Input material:
───

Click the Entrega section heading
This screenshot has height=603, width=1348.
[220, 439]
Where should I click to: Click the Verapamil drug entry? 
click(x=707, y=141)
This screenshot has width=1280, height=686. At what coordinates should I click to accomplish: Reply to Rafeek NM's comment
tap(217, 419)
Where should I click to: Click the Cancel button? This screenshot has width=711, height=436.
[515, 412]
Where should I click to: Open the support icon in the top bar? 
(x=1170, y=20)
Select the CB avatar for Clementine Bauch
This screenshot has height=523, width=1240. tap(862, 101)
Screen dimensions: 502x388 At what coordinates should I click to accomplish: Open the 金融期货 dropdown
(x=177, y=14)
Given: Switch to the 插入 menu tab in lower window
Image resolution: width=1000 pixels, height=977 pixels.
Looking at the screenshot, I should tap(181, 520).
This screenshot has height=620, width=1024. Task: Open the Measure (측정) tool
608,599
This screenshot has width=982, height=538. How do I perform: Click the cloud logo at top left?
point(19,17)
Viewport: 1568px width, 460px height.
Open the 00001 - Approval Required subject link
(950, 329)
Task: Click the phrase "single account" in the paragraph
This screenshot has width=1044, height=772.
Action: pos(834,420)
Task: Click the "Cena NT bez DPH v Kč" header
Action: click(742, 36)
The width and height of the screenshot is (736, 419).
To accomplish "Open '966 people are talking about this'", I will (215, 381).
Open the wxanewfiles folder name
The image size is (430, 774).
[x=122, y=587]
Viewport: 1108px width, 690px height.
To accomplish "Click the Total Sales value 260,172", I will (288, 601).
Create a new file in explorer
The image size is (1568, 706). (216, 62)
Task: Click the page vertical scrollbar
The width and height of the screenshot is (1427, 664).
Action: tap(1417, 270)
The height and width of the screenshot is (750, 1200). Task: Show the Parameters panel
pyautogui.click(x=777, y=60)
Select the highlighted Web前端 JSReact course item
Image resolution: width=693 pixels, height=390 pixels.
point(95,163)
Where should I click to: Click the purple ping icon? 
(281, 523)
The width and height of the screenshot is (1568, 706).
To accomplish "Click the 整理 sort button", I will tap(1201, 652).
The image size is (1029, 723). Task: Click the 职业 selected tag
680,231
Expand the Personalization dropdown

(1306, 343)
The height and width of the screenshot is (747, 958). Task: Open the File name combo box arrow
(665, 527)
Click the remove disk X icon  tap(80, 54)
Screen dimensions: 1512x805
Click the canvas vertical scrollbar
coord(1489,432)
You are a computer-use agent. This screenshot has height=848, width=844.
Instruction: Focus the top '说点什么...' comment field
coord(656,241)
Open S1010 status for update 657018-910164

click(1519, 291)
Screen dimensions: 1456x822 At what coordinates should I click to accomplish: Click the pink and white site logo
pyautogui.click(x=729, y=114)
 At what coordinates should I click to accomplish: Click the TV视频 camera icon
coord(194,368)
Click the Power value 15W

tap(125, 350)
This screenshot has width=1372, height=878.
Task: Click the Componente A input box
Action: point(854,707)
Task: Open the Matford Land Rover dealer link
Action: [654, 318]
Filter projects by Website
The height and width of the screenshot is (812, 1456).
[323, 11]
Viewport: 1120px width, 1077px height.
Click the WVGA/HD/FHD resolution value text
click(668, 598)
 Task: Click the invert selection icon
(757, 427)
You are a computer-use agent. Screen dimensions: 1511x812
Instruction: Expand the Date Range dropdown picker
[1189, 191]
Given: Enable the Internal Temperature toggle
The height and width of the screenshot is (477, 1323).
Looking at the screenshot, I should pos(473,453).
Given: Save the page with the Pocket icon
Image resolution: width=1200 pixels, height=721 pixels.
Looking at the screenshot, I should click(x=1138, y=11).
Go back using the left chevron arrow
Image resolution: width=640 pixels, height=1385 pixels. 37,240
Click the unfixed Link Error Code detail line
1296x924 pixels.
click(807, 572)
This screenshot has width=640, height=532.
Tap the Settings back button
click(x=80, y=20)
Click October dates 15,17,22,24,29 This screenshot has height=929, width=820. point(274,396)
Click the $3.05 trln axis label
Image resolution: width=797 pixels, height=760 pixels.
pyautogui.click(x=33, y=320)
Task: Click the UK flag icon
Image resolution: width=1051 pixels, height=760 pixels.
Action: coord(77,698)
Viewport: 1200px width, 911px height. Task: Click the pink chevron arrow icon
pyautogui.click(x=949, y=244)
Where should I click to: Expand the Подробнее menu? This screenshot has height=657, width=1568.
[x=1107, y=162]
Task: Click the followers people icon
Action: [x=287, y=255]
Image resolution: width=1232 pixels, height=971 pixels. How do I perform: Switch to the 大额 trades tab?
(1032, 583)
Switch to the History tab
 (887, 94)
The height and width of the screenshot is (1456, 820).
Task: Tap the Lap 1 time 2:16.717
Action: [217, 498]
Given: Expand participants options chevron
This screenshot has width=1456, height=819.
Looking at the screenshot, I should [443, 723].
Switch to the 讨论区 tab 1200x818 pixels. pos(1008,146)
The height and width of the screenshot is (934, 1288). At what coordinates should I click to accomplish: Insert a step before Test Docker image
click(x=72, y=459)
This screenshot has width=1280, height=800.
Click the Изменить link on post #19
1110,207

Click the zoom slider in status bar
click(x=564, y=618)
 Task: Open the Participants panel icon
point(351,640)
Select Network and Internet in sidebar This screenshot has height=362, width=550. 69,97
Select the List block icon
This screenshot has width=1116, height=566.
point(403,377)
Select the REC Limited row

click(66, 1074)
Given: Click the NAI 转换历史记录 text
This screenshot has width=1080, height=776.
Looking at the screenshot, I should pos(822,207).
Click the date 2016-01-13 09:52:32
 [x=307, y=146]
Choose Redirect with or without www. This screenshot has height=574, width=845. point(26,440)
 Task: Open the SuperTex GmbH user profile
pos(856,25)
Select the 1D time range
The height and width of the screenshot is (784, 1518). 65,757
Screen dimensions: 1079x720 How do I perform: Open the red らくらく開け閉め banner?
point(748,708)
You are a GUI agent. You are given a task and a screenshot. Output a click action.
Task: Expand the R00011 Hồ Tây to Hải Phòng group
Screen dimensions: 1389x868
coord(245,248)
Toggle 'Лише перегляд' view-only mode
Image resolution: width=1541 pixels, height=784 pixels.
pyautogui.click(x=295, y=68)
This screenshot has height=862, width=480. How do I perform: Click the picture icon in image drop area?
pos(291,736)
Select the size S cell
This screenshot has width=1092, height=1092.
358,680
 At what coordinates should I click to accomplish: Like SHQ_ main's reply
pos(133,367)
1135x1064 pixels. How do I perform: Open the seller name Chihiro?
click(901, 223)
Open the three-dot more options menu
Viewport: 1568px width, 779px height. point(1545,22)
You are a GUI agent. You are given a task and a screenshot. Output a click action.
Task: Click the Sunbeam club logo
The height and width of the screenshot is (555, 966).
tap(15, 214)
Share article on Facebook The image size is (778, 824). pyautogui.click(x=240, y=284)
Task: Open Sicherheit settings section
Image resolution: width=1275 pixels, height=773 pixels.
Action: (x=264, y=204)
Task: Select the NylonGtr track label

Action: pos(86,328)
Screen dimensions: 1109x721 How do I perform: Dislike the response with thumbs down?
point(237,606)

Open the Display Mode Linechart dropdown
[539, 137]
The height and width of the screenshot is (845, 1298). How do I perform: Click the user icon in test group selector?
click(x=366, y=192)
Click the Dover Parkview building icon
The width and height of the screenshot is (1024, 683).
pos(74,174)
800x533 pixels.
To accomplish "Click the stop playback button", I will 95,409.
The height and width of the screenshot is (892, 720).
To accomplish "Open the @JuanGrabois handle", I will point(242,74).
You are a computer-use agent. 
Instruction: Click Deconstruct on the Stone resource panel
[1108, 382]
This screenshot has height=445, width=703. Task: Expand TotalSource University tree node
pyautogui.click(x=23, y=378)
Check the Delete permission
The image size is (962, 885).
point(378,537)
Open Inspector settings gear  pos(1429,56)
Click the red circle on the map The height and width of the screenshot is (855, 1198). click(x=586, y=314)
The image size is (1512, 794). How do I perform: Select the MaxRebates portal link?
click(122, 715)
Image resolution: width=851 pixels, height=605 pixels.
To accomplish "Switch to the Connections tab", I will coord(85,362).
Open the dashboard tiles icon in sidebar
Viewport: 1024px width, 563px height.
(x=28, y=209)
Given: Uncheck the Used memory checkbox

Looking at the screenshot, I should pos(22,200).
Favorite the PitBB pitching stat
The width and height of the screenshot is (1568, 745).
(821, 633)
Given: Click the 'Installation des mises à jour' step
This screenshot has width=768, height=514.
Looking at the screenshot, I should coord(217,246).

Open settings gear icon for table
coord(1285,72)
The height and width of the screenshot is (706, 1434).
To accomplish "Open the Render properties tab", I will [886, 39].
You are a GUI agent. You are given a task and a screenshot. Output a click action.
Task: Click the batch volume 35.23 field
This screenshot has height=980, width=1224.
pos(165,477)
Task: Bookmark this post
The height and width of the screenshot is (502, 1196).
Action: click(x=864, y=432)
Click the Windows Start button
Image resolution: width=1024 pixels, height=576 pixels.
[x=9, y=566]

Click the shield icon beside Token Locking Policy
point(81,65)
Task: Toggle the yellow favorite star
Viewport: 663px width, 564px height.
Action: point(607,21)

───

What is required: Reproduce only the part of the listing starting at the line that contains "The height and width of the screenshot is (892, 720)." and ending at the line that contains "Open Inspector settings", both included, with the requests kept. Increase every coordinate in the answers by 55.

Result for this task:
The height and width of the screenshot is (892, 720).
To accomplish "Open the @JuanGrabois handle", I will point(297,129).
You are a computer-use agent. 
Instruction: Click Deconstruct on the Stone resource panel
[1163, 437]
This screenshot has height=445, width=703. Task: Expand TotalSource University tree node
pyautogui.click(x=78, y=433)
Check the Delete permission
The image size is (962, 885).
point(433,592)
Open Inspector settings gear  pos(1484,111)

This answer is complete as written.